DiBA: Diagonal and Binary Matrix Approximation for Neural Network Weight Compression

In this paper, we propose DiBA (Diagonal and Binary Matrix Approximation), a compact matrix factorization for neural network weight compression. Many components of modern networks, including linear layers, $1\times1$ convolutions, attention projections, and embedding layers, have dense matrix weights. DiBA approximates $A\in\mathbb{R}^{m\times n}$ by $\widehat A=D_1B_1D_2B_2D_3$, where $D_1,D_2,D_3$ are diagonal matrices and $B_1,B_2$ are $0/1$ binary matrices. The intermediate dimension $k$ controls the trade-off between theoretical storage and approximation accuracy. For matrix-vector products, DiBA decomposes dense multiplication into three element-wise scaling operations and two binary mixing operations, reducing the floating-point multiplication count from $mn$ to $m+k+n$. For optimization, we introduce DiBA-Greedy, an alternating solver that combines closed-form least-squares updates for the diagonal factors with exact one-bit improvement tests for the binary factors. We also introduce DiBARD (DiBA with Retuning only Diagonal factors), which replaces dense-matrix layers by DiBA factors, freezes the binary matrices, and retunes only the diagonal entries on downstream data. This preserves compact binary mixing without discrete search during adaptation.
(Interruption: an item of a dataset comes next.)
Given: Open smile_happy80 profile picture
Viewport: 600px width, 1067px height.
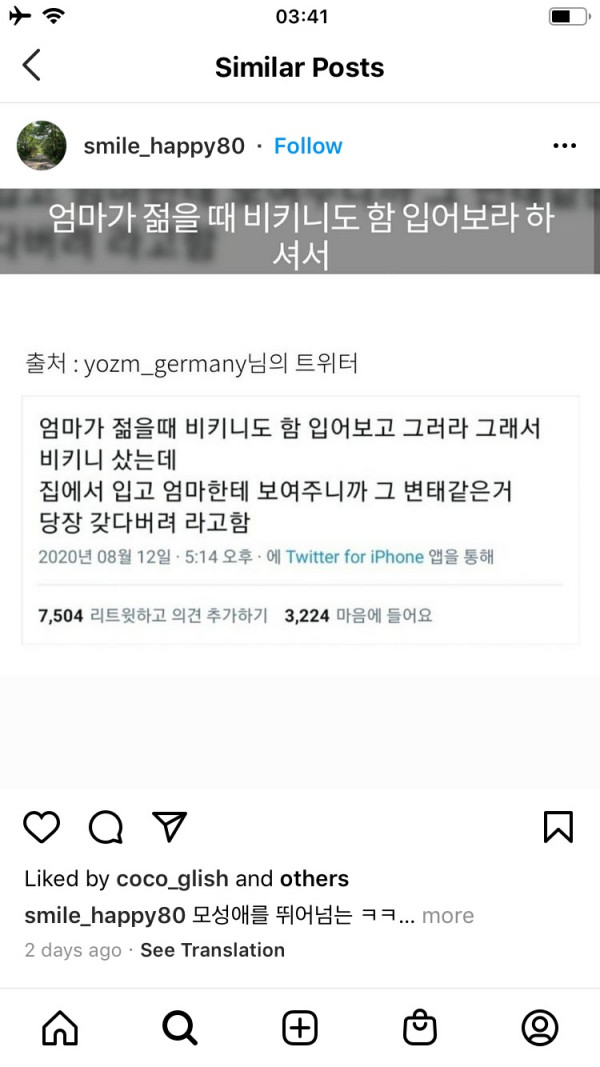Looking at the screenshot, I should 41,146.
On 40 dense weight matrices extracted from public pretrained models, DiBA-Greedy yields consistent SNR improvements as the theoretical storage ratio increases. After DiBA replacement in two component-replacement studies, DiBARD improves DistilBERT/WikiText masked-token accuracy from 0.4447 to 0.5210 and Speech Commands test accuracy for an Audio Spectrogram Transformer from 0.7684 to 0.9781 without reoptimizing the binary factors.